Andorin must have noticed Seldon’s sudden regard, for he muttered something between scarcely opened lips and Raych, his right arm moving forward from behind his back, plucked a blaster out of the wide pocket of his green doublet. So did Andorin.
Seldon felt himself going into near-shock. How could blasters have been allowed onto the Grounds? Confused, he barely heard the cries of “Treason” and the sudden noise of running and shouting.
All that really occupied Seldon’s mind was Raych’s blaster pointing directly at him, with Raych looking at him without any sign of recognition. Seldon’s mind filled with horror as he realized that Raych was going to shoot, and that he himself was only seconds from death.
A blaster, despite its name, does not “blast” in the proper sense of the term. It vaporizes and blows out an interior and, if anything, causes implosion. There is a soft, sighing sound, leaving what appears to be a “blasted” object.
Hari Seldon did not expect to hear that sound. He expected only death. It was, therefore, with surprise that he heard the distinctive soft, sighing sound, and he blinked rapidly as he looked down at himself, slack-jawed.
He was alive?
Raych was still standing there, his blaster pointing forward, his eyes glazed. He was absolutely motionless as though some motive power had ceased.
Behind him was the crumpled body of Andorin, fallen in a pool of blood, and standing next to him, blaster in hand, was a gardener. The hood had slipped away; the gardener was clearly a woman with freshly clipped hair.
She allowed herself a glance at Seldon and said, “Your son knew me as Manella Dubanqua. I’m Imperial Guard. Do you want my identification, First Minister?”
“No,” said Seldon, faintly. Palace guards had converged on the scene. “My son! What’s wrong with my son?”
“Desperance, I think,” said Manella. “That can be washed out eventually.” She reached forward to take the blaster out of Raych’s hand. “I’m sorry I didn’t act sooner. I had to wait for an overt move and, when it came, it almost caught me napping.”
“I had the same trouble. We must take Raych to the Palace hospital.”
A confused noise emanated from the Small Palace. It occurred to Seldon that the Emperor was indeed watching the proceedings and, if so, he must be grandly furious indeed.
“Take care of my son, Miss Dubanqua,” said Seldon. “I must see the Emperor.”
He set off at an undignified run through the chaos on the Great Lawns, and dashed into the Small Palace without ceremony.
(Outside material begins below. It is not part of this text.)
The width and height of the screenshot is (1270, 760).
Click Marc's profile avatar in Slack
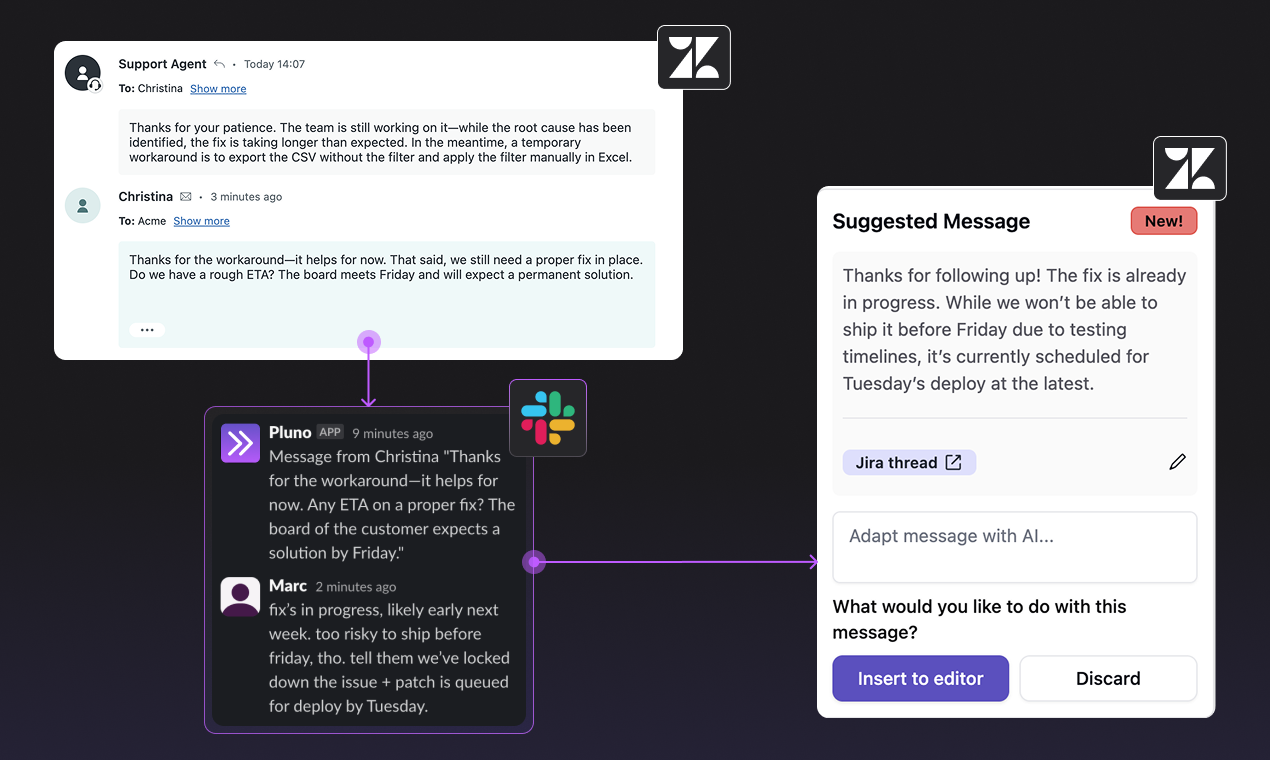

Cleon could scarcely grow any angrier over that.
And there, with an appalled group watching in stupor—there on the semicircular stairway, was the body of His Imperial Majesty, Cleon II, smashed all but beyond recognition. His rich Imperial robes now served as a shroud. Cowering against the wall, staring stupidly at the horrified faces surrounding him, was Mandell Gruber.
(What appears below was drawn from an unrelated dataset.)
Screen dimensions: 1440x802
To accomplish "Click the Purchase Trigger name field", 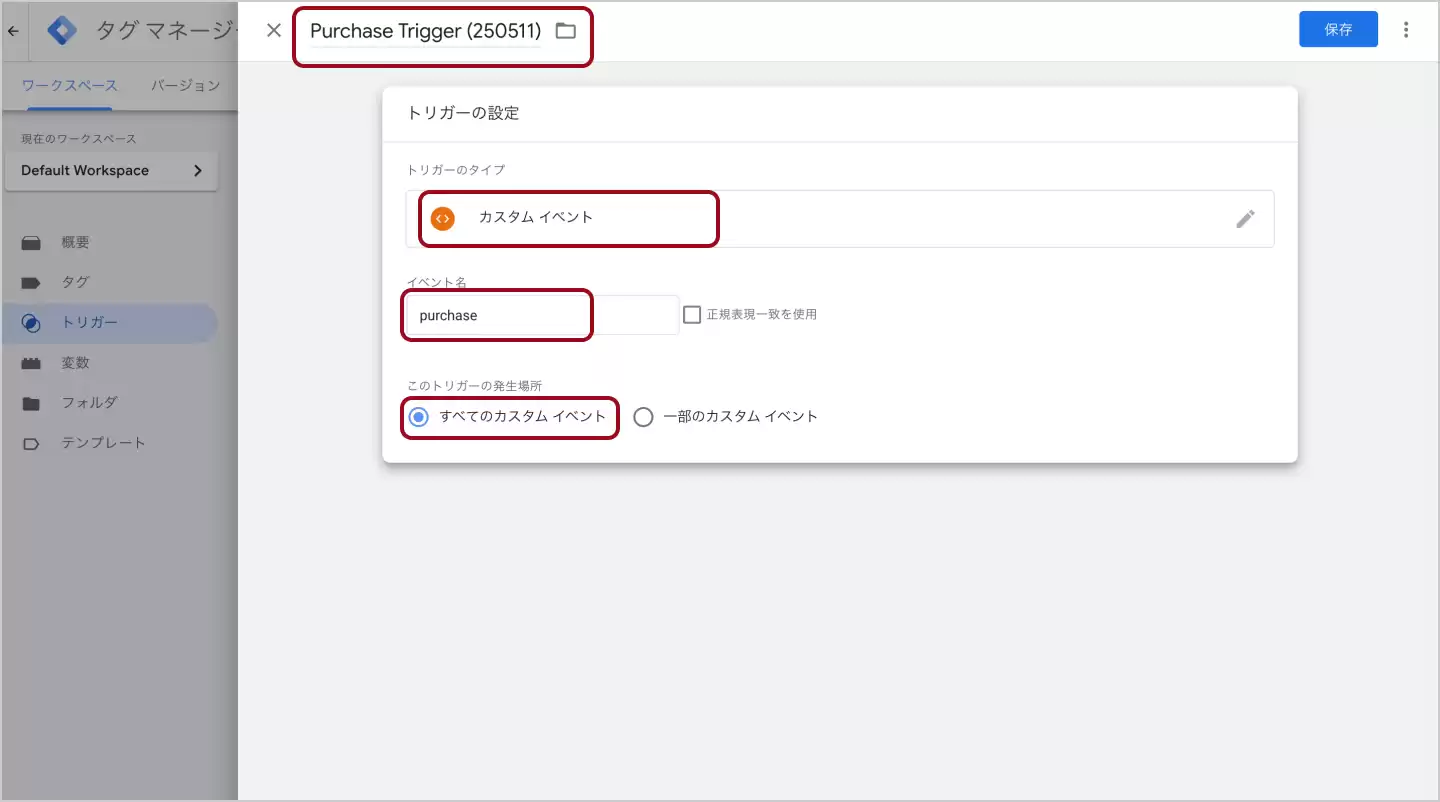I will (x=425, y=31).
Seldon felt he could take no more. He looked at the blaster lying at Gruber’s feet. It had been Andorin’s, he was sure. He asked, softly, “Gruber, what have you done?”
Gruber, staring at him, babbled, “Everyone screaming and yelling. I thought, who would know? They would think someone else had killed the Emperor. But then I couldn’t run.”
“But Gruber. Why?”
“So I wouldn’t have to be First Gardener.” And he collapsed.
Seldon stared in shock at the unconscious Gruber.
Everything had worked out by the narrowest of margins. He himself was alive. Raych was alive. Andorin was dead, and the Joranumite conspiracy would now be hunted down to the last person.
The center would have held, just as psychohistory had dictated.
And then one man, for a reason so trivial as to defy analysis, had killed the Emperor.
And now, thought Seldon in despair, what do we do? What happens?